Latest update January 3rd, 2025 4:30 AM
Feb 06, 2012 Features / Columnists, Peeping Tom
One day a lady holds a birthday party for her granddaughter. She decides to go all out, no holds barred: she wants a clown at the party to entertain her granddaughter’s friends.
The clown arrives but not alone. He has a lot of company with him. The lady is sympathetic and tells them that she can help them out with refreshments but they will have to chop some firewood at the back of the house. They accept her offer and proceed with the clown in tow to chop the firewood.
After about a half an hour, the lady of the house is ready for the clown to perform his bag of tricks for the children. She goes to the back of the house. What does she find?
She finds the clown drunk and asleep under a tree while his friends are busy chopping firewood. Then she notices something. She notices one of the clown’s companies doing cartwheels across her lawn. She calls out to the other guy guys and says. “What your friend is doing is absolutely marvelous. Do you think that he can repeat those cartwheels for the children at the party? I am willing to pay him an extra hundred bucks.”
One of the guys replies, “I don’t know but I will ask. … ‘Hey Fred! For $100 would you chop off another toe?’”
Not all clowns and their contingents are like that. But not all aim to please also. I had this friend who invited a clown over to his home for a party. The guy came all dressed up like a clown. But as much as he tried to make the children laugh, he was boring and the kids soon lost interest.
It takes some skill to be a good clown and unfortunately finding a decent clown in Guyana to entertain a party is not always easy. In fact, finding even a good acrobat or magician in Guyana is a difficult thing.
Yet the people expect our politicians to do miracles. Well if professional magicians cannot successfully create illusions in Guyana, why do we think that politicians are going to be able to do miracles overnight.
Many, many moons ago there were top class magicians in Guyana. Not many but the few they had were good, very good. Today, the art of illusion is lost. There are a few persons who know card tricks but the kids today are so smart and able to read up on these things so readily that they can quickly expose the source of a magician’s tricks.

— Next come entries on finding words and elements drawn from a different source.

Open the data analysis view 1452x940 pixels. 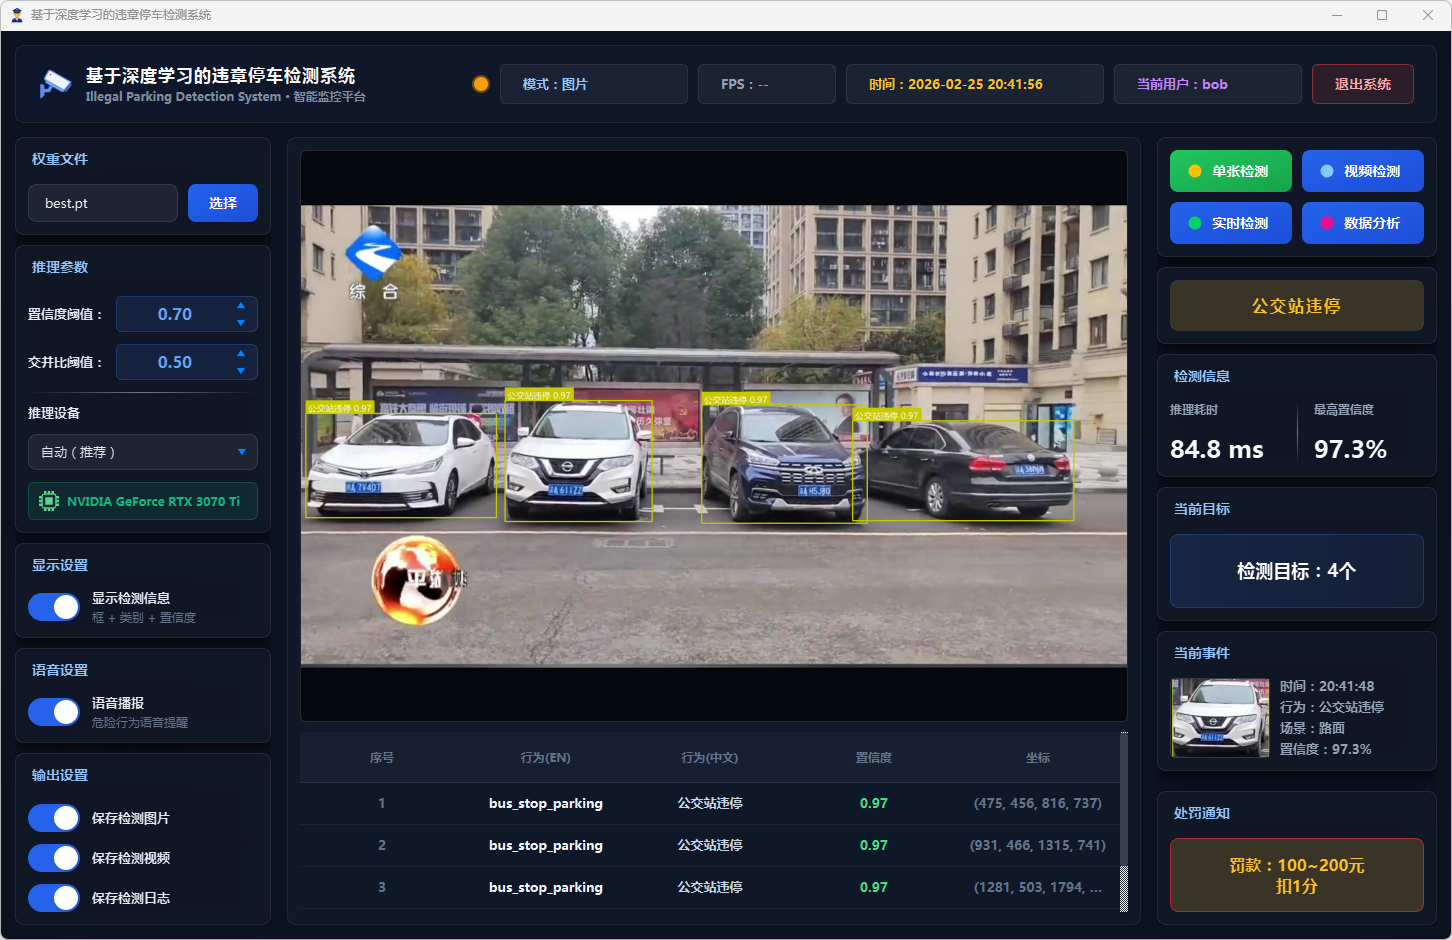click(1362, 223)
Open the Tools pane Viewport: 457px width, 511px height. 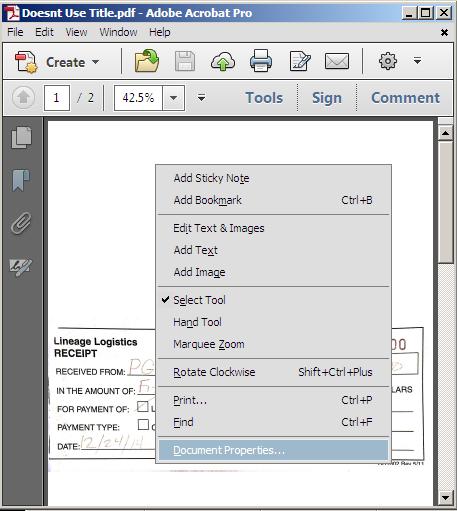264,98
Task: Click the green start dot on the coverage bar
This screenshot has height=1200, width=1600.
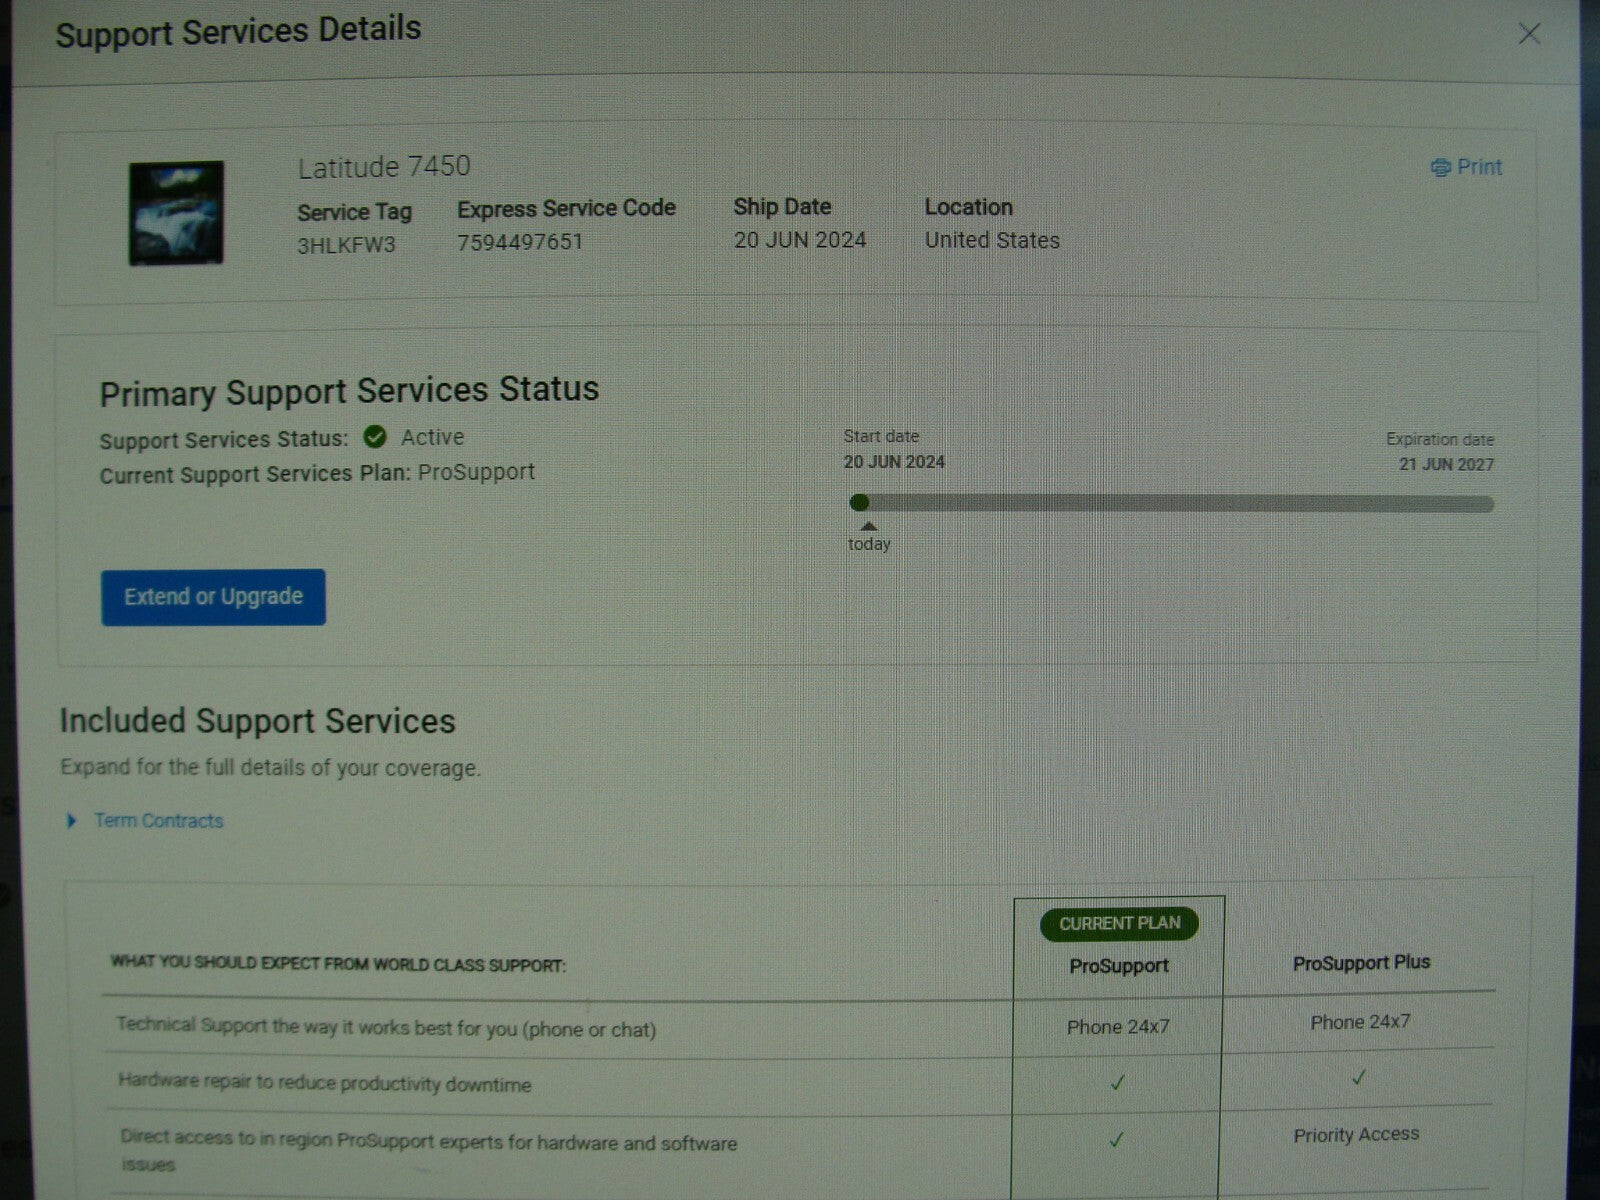Action: point(859,502)
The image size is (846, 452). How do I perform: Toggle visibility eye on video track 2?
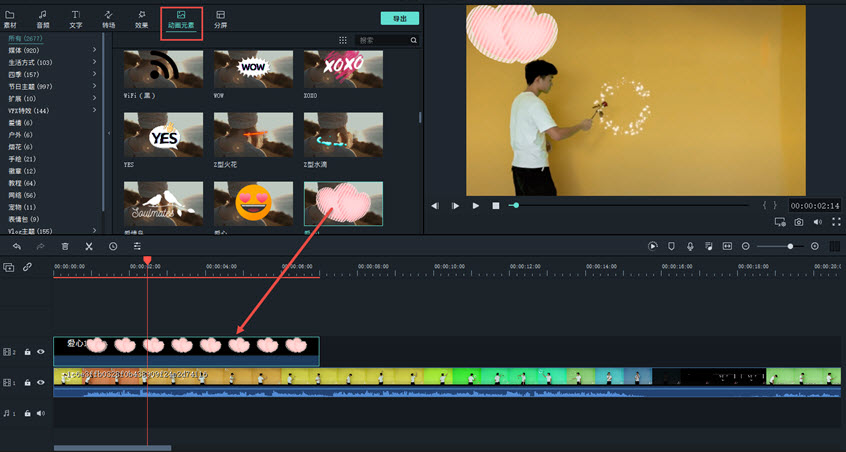click(41, 352)
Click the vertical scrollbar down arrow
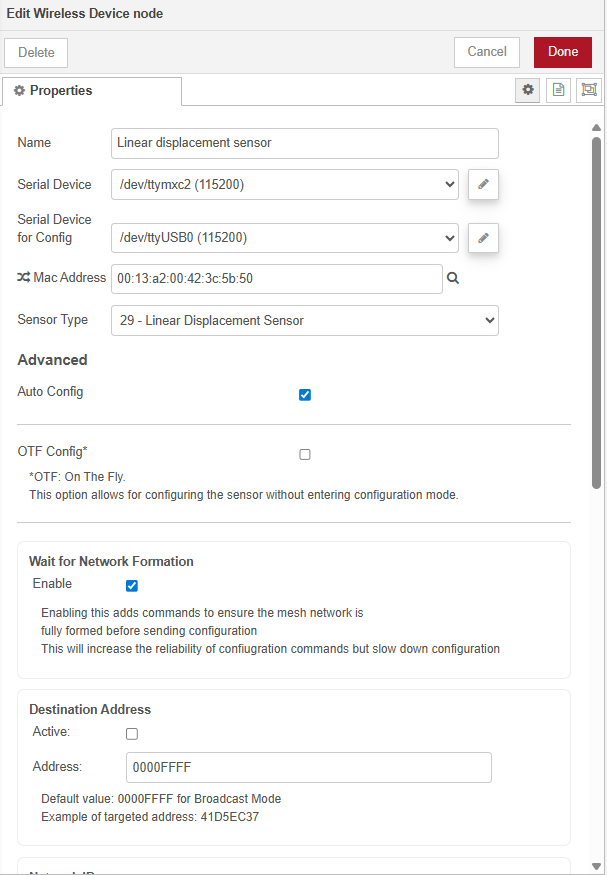Image resolution: width=607 pixels, height=875 pixels. point(597,865)
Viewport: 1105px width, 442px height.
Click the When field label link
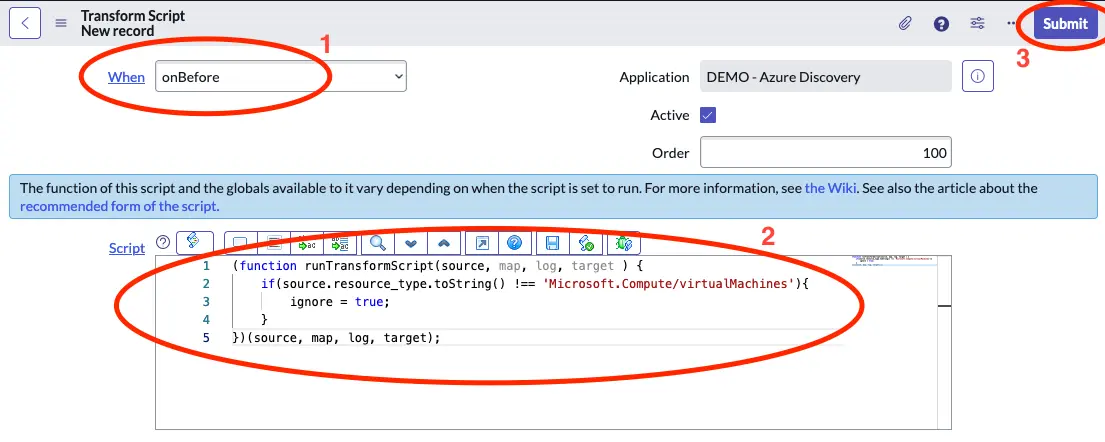point(126,77)
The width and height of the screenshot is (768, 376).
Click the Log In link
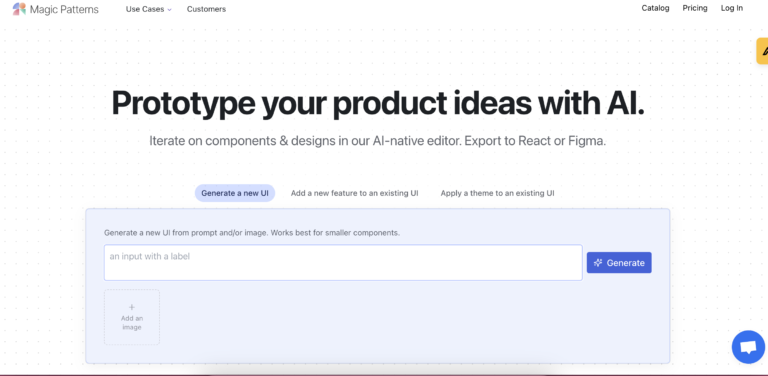tap(732, 8)
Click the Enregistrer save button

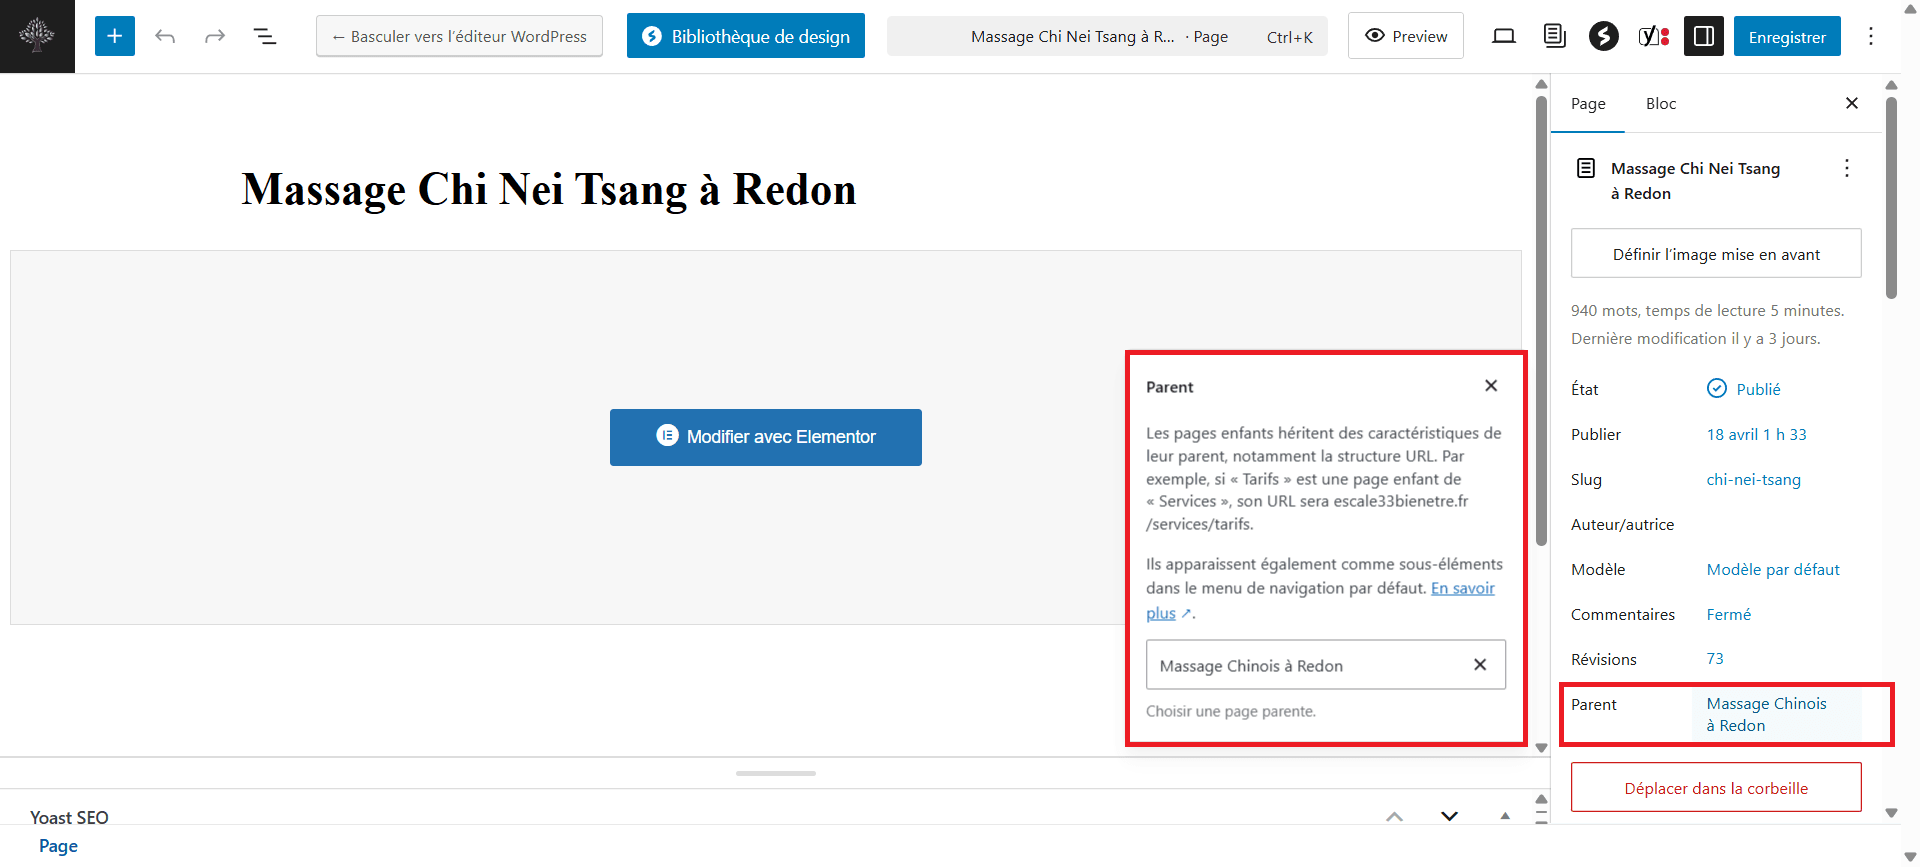click(x=1786, y=37)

The art of magic is being lost to this generation of children and it is something that is worrying because if Guyana really wants to push tourism it has to be able to put on acrobatic and magic shows as well as host a local circus.
A few weeks ago, there was a circus in town. On the first night there was no tent and the show was almost washed out. If you are going to have a circus, you must have a big tent. A circus without a tent is like riding a horse without a saddle. It is just going to be unpleasant.
And why is it that we have to import a circus in Guyana. One would think that by now we would have been able to have our own local traveling circus, replete with trapeze dancers and lion tamers and acrobats doing spectacular feats.
There used to be some guys on the ferry across the Berbice River that used to try to entertain passengers by doing what can only be described as body-flexing routines. They had potential but they were in the business to make a dollar by passing a hat around for donations.
Their talent was raw. What they needed was to be formed into a professional acrobatic troupe. Every few years, a Chinese acrobatic troupe comes to Guyana. And their performances are electrifying. So there is scope in Guyana for our local acrobats. And if we are going to develop more tourism products, we need to have more Guyanese circuses and acrobats.
When people come to Guyana, they want to see places and go to events. There is not much to see, even though walking down Water Street and observing how the pavement vendors have taken over the city is quite a sight.
There are also very few clowns and magicians around to provide entertainment to the children at parties.
The local entertainment industry is therefore in poor shape. And if we really want to promote tourism we should try to get back to the time when we could at least boast about having some really good magicians.